Reykjavík (Hallgrímskirkja, Harpa, Old Harbour)
World's smallest national capital (~140,000 people, 230,000 with metro area = 2/3 of country). HALLGRÍMSKIRKJA: expressionist Lutheran church 1986 (Guðjón Samúelsson, 74 m), shape inspired by Svartifoss basalt columns, panoramic tower 1,000 ISK with 360° view of colourful roofs and Mount Esja.
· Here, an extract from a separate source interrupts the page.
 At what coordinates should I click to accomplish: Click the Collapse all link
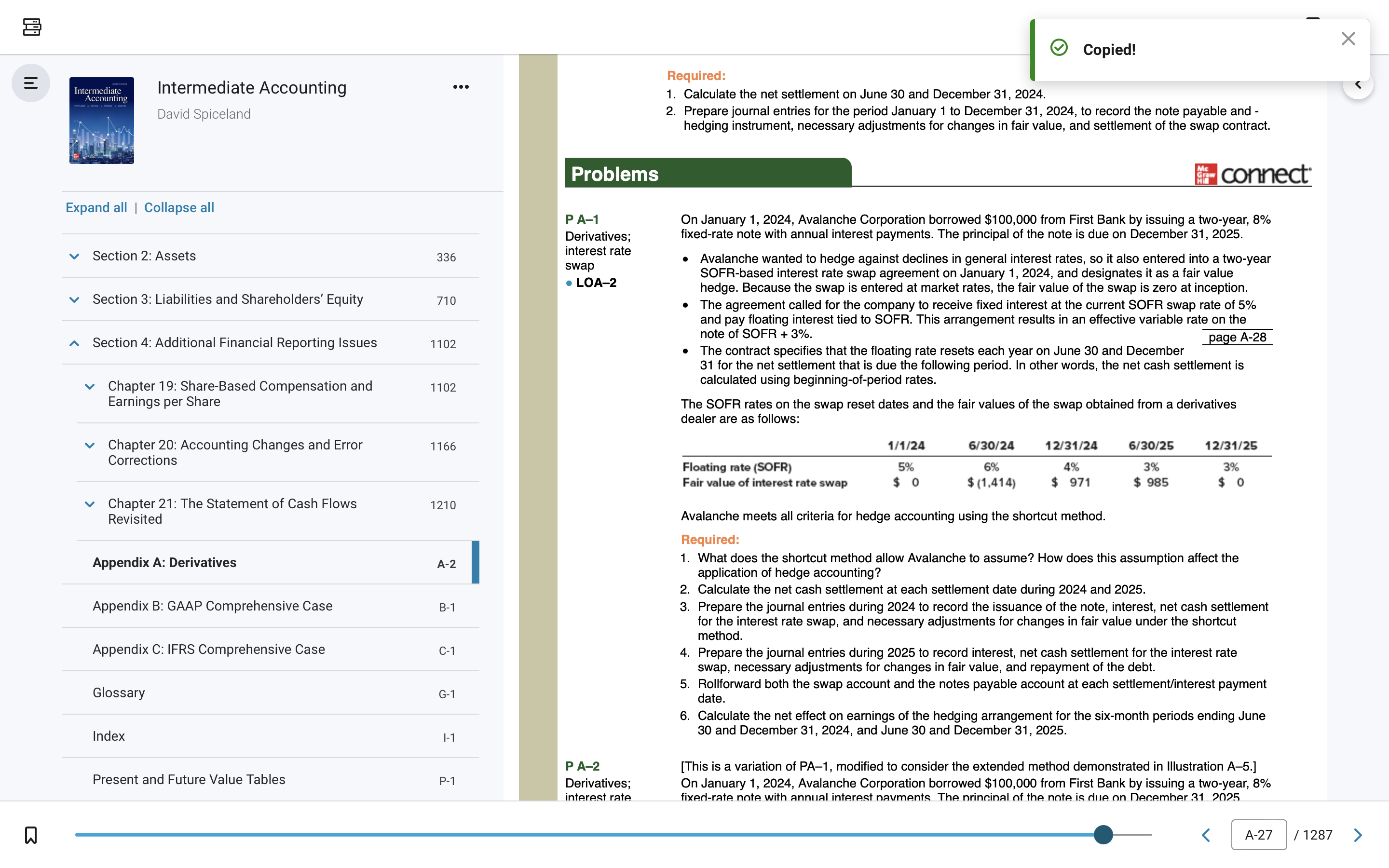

HARPA: 2011 concert hall (Henning Larsen + Olafur Eliasson), honeycomb facade of 714 dichroic glass panels, Mies van der Rohe Prize 2013. OLD HARBOUR: starting point for whale watching tours (Elding, Special Tours — minkes, humpbacks, dolphins, porpoises, May-September).
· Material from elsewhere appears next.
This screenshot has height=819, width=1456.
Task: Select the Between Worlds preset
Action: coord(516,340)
The construction of Hallgrímskirkja took 41 YEARS (1945-1986) — longer than Iceland's independence itself (declared 1944). Architect Guðjón Samúelsson died in 1950 without seeing his work completed. The 74-m facade is directly inspired by the hexagonal basalt columns formed by cooling lava flows (visible at Svartifoss in Skaftafell park) — an architectural tribute to the island's unique volcanic geology. In front of the church stands the statue of Leifur Eiríksson, the Icelandic Viking who allegedly discovered North America around year 1000, GIFTED by the United States to Iceland in 1930 for the millennium of the Althingi (world's oldest still-active parliament).